Старьевщики носили вороха разноцветной одежды.
Софье показалось, что среди них мелькнуло рябое лицо Ирины Михайловой, известной выжежницы, жившей в Вознесенском монастыре.
С пером за ухом и бронзовой чернильницей у пояса, бродили среди толпы подьячие.
Нищие, юродивые голосили на все лады.
Между суконным и шелковым рядом стоял гроб с покойником. В головах горела свеча. Это на площадь вынесли бедняка, которого не на что было похоронить. Добросердечные люди клали на гроб для погребения и на помин души – кто сколько мог.
Софья отвернулась – она не могла видеть мертвецов – и заспешила дальше.
У самого Спасского моста, на перекрестке, так и называвшемся Поповским крестцом, толпились, как и раньше, безместные попы и дьяконы. Они ждали, когда кто-либо сговорит их отправить требу, а пока коротали время, кто как умел.
Двое диаконов боролись на кушаках. Вокруг них кольцом стоял народ.
Какой-то замшелый попик со смешными косичками на затылке, путаясь в длинной епитрахили, наскакивал петухом на толстого красноносого иерея, и кричал тенорком:
– А не тебя, скажешь, в Духов день, в кабаке «Веселухе», в Садовниках, били? А ты назавтрея вернулся в «Веселуху», аки пёс на блевотину свою, да в ней и рясу пропил? Скажешь, нет?

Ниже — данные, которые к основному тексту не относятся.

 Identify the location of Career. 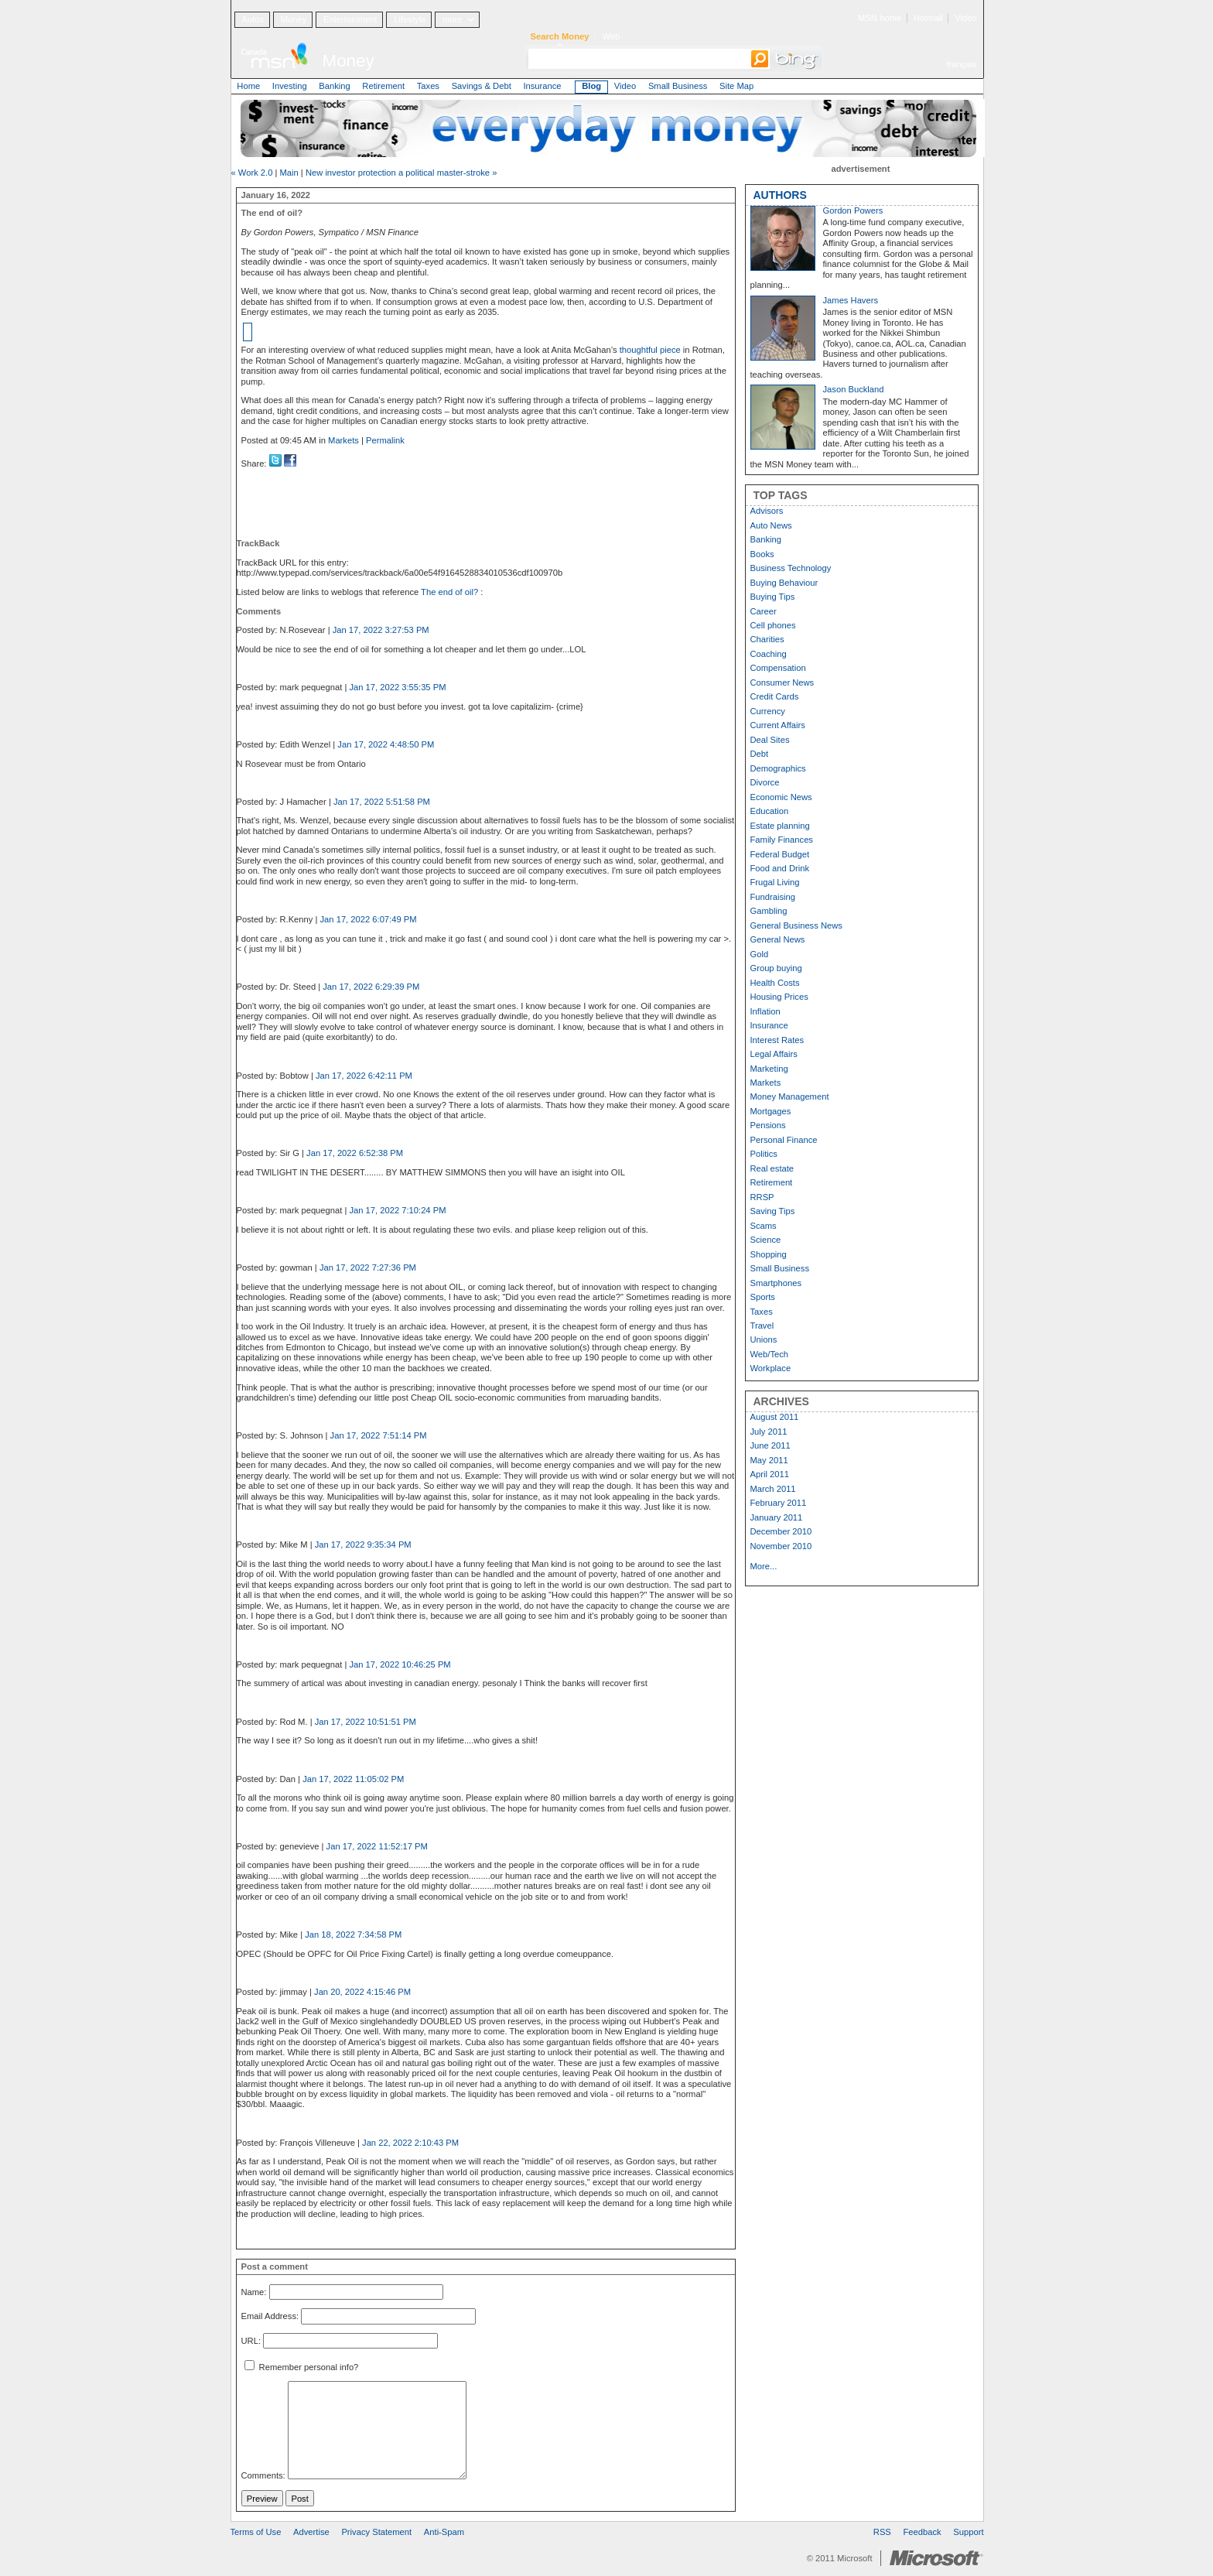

Толстый размахивал пустой кадильницей, готовый вот-вот заехать по носу замшелому попику, и флегматично отвечал:
– Врешь! Вот тебя посадская вдова за волосья трепала, что ты ей спьяну вместо молебна панафиду служил, это да!..
И хохотал пропитым басом.
Софья поскорее прошмыгнула мимо них на мост.